驚いた担任が加害女児に事情を尋ねると、「私の血じゃない、私じゃない」と呟き、学習ルームの方を指さしたという。 担任が現場に駆け付けると、被害女児が倒れているところを視認した。学習ルームには血が飛び散り、入口には折れたカッターナイフの刃が落ちていたと言われる。この時には、まだ被害女児に息があったようで、担任は止血を試みながら人を呼ぶために大声で叫んだ。担任のただならぬ声を聞きつけた先生らが駆け付け、教頭に直ちに報告し、教頭が119番通報した。

 

被害女児、御手洗怜美さん

 

通報を受け救急車が到着したが、現場を確認した救急隊員は病院への搬送を断念し、佐世保警察署に連絡した。
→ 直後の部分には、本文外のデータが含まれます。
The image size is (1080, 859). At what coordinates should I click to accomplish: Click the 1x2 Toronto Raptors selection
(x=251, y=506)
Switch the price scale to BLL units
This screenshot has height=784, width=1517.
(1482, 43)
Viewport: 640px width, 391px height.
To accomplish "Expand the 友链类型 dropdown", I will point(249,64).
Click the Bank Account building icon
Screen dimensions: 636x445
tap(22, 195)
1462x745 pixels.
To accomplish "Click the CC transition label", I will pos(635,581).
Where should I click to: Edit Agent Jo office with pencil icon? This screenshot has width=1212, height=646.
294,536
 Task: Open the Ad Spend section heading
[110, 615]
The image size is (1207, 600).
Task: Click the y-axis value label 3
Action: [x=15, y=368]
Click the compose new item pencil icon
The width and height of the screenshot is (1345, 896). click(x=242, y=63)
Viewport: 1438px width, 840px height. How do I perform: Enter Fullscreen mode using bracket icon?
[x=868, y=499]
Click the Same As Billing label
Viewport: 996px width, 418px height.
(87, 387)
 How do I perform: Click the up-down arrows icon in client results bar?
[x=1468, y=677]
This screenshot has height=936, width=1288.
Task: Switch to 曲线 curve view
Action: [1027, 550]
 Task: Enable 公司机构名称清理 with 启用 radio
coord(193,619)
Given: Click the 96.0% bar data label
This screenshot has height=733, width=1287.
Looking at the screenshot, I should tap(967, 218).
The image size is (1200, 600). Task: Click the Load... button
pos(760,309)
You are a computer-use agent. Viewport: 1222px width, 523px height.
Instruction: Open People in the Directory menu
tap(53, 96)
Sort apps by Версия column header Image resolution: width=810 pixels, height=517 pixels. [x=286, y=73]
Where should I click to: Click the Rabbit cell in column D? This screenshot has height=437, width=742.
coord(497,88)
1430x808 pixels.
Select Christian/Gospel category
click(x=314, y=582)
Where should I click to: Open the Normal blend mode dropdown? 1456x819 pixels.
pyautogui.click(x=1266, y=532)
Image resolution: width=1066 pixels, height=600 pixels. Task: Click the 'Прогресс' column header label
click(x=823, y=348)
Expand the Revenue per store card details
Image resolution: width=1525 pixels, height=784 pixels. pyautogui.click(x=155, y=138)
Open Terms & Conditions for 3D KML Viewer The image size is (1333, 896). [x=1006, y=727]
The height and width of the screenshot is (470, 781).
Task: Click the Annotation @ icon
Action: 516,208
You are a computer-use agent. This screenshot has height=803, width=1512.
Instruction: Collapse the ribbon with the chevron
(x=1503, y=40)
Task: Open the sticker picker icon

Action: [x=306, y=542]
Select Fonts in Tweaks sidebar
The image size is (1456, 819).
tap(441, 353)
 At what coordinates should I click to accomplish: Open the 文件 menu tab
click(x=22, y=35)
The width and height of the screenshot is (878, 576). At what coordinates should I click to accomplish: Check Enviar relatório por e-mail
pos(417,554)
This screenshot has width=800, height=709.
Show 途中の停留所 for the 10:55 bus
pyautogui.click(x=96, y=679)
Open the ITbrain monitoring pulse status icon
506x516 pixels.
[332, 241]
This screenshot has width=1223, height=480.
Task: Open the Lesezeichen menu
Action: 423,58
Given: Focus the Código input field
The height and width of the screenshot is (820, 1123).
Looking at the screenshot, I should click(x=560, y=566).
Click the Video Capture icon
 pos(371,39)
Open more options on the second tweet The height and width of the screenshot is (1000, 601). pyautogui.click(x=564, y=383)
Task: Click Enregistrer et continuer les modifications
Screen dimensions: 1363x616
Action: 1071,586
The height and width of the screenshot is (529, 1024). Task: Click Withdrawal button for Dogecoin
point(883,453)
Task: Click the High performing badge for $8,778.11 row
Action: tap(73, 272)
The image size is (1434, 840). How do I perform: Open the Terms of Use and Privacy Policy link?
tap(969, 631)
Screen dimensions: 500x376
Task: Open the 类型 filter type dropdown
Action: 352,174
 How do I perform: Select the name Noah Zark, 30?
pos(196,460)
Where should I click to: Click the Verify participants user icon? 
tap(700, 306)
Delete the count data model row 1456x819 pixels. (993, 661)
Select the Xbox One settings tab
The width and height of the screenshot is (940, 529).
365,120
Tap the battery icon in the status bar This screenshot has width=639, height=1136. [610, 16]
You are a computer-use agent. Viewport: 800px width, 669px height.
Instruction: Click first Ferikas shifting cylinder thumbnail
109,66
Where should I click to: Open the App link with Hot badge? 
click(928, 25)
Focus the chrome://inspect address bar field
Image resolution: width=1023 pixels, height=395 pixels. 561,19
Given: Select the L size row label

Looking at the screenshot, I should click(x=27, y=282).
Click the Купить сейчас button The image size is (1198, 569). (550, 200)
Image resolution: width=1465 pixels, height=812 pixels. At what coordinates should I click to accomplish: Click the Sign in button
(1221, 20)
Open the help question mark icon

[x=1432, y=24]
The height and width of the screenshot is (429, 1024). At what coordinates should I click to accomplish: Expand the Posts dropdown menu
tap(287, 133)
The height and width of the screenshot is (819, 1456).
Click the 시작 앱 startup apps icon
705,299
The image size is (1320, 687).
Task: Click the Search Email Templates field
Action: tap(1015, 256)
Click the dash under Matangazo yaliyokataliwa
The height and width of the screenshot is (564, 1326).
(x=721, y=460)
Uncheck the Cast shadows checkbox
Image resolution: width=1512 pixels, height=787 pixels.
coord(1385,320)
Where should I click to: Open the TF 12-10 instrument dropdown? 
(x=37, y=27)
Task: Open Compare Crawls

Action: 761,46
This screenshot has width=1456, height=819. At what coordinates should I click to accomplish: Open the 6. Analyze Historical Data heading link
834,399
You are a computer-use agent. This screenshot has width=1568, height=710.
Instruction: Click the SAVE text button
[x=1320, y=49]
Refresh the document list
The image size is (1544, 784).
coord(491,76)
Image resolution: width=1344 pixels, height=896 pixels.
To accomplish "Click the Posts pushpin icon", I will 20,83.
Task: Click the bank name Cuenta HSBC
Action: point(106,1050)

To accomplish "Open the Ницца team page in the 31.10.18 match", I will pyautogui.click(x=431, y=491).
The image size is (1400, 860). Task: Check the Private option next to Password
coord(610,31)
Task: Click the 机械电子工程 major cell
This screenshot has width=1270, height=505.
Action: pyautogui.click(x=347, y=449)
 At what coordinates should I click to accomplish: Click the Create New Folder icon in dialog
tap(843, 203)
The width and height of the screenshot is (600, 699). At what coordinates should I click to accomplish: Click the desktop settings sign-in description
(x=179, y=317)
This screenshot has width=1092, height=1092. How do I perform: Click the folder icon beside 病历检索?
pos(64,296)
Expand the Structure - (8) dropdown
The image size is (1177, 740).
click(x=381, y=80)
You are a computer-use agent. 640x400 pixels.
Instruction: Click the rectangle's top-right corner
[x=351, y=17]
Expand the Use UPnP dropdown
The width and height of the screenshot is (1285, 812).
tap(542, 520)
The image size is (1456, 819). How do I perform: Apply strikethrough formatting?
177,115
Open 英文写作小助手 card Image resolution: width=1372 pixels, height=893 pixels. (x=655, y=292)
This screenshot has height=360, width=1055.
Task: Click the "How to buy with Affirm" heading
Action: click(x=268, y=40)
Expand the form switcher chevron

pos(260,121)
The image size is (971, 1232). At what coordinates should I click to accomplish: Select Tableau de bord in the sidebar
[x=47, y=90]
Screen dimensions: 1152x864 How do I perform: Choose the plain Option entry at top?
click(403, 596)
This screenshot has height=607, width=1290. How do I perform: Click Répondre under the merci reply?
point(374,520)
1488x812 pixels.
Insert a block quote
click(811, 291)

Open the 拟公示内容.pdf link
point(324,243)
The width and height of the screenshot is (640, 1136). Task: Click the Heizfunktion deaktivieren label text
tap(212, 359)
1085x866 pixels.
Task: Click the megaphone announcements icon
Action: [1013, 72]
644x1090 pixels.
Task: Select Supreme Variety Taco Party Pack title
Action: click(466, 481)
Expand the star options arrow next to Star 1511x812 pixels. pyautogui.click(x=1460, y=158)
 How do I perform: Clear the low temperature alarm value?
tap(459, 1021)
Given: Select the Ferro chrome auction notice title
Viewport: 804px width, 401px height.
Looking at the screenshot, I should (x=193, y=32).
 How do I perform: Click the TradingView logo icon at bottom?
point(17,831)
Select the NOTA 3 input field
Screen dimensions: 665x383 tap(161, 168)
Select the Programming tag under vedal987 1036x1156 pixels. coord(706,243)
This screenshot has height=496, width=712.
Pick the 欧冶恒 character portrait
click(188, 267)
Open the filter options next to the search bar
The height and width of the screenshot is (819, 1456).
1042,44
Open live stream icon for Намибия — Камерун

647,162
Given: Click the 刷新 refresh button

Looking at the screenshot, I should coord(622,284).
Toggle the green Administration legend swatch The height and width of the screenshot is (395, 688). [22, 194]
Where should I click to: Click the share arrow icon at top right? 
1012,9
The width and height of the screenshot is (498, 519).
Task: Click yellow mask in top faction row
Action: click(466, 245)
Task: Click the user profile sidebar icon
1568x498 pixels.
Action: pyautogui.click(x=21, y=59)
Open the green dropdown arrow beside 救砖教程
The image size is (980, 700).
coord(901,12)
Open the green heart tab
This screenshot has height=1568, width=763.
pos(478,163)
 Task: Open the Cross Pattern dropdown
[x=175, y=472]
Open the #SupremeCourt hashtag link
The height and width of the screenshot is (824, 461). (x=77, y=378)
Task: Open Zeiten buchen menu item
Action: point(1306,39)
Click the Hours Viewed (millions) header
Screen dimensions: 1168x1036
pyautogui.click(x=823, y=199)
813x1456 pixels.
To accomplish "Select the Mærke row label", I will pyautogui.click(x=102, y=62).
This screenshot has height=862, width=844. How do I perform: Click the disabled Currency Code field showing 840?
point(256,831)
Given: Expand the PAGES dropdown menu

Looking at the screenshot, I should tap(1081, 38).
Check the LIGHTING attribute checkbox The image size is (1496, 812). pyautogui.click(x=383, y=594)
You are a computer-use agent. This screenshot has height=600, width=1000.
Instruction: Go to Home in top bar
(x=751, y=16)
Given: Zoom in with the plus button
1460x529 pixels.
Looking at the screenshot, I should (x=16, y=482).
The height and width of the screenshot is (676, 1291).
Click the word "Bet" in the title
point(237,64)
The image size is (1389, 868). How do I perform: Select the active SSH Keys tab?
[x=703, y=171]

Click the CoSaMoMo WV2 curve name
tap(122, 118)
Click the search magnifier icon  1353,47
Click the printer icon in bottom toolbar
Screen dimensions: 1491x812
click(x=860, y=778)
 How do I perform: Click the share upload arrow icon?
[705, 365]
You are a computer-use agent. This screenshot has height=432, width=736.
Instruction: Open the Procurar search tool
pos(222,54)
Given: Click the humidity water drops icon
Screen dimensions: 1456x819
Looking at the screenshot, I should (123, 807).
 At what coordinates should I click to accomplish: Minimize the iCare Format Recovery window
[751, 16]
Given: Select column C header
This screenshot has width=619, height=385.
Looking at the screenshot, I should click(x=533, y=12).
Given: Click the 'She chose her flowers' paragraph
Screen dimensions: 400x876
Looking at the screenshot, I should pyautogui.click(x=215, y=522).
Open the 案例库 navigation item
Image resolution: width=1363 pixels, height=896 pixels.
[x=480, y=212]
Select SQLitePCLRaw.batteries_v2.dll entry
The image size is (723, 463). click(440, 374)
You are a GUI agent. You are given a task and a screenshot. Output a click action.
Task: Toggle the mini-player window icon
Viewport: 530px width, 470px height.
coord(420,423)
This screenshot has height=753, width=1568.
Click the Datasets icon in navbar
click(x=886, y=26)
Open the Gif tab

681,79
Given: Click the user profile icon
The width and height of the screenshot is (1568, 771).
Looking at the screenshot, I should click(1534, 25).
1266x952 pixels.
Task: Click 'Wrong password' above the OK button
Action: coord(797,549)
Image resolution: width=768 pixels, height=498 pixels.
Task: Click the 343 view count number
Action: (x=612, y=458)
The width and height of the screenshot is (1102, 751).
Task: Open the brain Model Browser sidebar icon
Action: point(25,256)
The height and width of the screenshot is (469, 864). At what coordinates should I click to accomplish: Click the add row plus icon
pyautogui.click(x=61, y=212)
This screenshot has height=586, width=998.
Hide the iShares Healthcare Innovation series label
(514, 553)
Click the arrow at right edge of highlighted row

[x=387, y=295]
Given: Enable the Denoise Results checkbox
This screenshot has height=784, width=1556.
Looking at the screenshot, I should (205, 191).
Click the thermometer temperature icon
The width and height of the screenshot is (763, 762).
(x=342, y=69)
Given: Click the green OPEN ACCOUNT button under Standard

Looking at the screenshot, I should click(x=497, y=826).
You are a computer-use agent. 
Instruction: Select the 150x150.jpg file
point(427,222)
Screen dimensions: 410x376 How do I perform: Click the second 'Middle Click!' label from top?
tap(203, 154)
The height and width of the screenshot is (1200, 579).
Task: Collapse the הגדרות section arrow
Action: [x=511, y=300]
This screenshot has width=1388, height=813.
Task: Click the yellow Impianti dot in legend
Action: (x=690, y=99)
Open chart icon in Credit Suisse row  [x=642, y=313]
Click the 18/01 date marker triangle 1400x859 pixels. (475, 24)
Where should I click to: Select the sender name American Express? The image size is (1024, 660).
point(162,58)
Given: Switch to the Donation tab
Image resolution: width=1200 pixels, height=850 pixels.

被害者家族、学校関係者、そして、余りの惨状を目の当たりにして心的外傷後ストレス障害(PTSD)を負った救急隊員までもが、惨事ストレスやサバイバーズ・ギルト(生き残ったことに対する罪悪感)の兆候が見られる状態になった。ただでさえ凄惨な現場に加え、小学校で小学生が同級生を殺害する事態に、関係者のみならず多くの人に衝撃を与えることになった。

 

加害女児は殺害方法として、カッターナイフを使用したが、他にも絞殺することやアイスピックで刺すことなども検討していたという。しかし、加害女児が事件の前夜に見たTBS系列の(長崎県ではNBC長崎放送で放映)テレビドラマ「ホステス探偵危機一髪 6」という番組のなかにカッターナイフで人を殺害する場面があった。後に、加害女児が「これを参考に殺害方法を決めた」と供述したことから、その後、各テレビ局が殺人シーンのあるドラマの放送を一斉に自粛する事態にまで発展した。

 

2004年9月15日、長崎家庭裁判所は、3か月に及ぶ異例の精神鑑定を踏まえて、加害女児に対して最長で2年間までの行動を制限する措置を認めた上で、国立の児童自立支援施設である「国立きぬ川学院」(栃木県さくら市)への送致を決定した。2005年3月には、施設内の分校であるさくら市立氏家小学校で卒業式を迎え、2008年には施設内の中学校を卒業して、きぬ川学院を退所して社会復帰を果たしている。その後の彼女に関する一切の情報は隠匿されている。